Top of Source information

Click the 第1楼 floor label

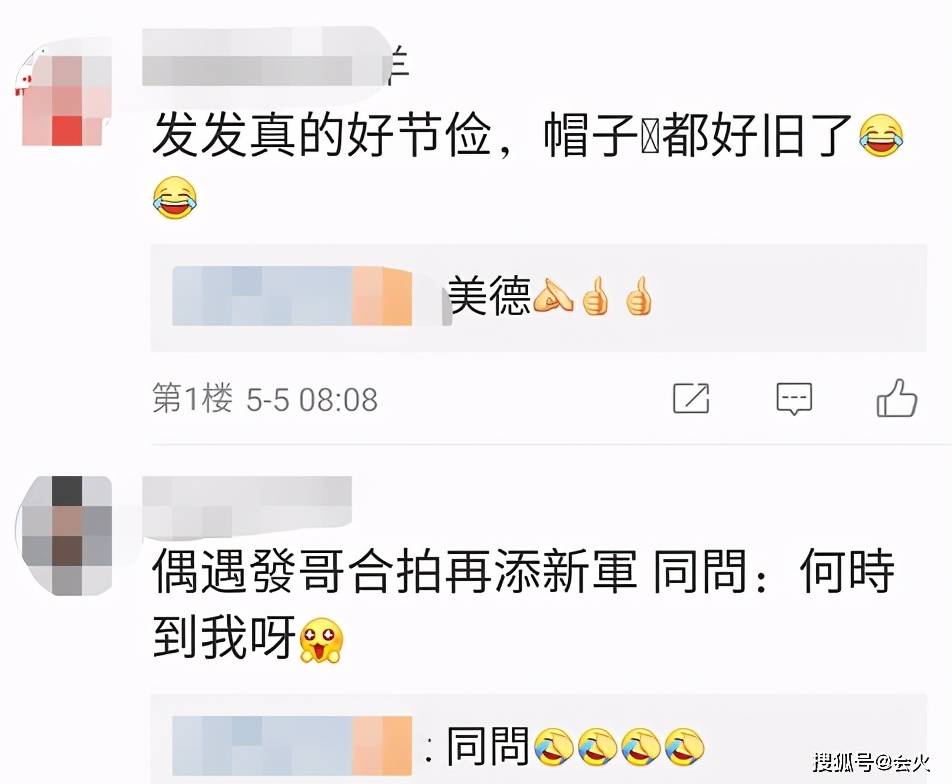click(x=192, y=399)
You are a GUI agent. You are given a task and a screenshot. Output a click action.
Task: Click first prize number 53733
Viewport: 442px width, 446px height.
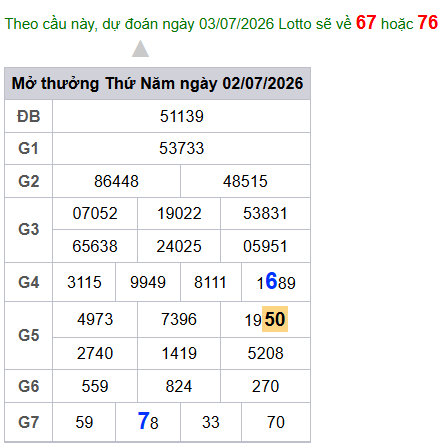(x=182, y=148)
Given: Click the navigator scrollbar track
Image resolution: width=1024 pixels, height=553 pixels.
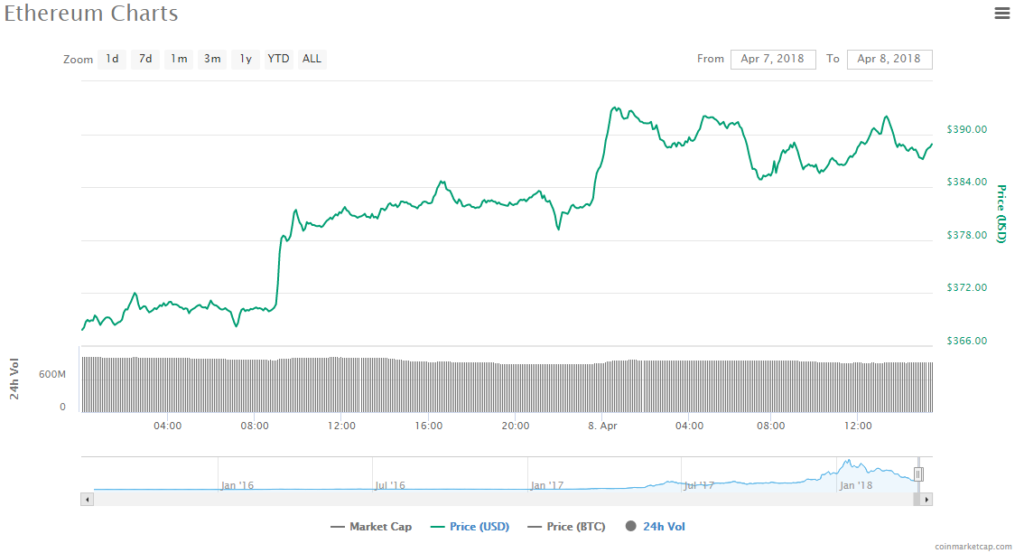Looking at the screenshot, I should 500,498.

Bottom of Source information

What is expected: Return the data above in its exact wording, with none of the pictures.

Solution:
Click the 第1楼 floor label

click(x=192, y=399)
You are a GUI agent. You are given a task and a screenshot. Output a click action.
Task: Click first prize number 53733
Viewport: 442px width, 446px height.
(x=182, y=148)
Given: Click the navigator scrollbar track
Image resolution: width=1024 pixels, height=553 pixels.
Looking at the screenshot, I should 500,498.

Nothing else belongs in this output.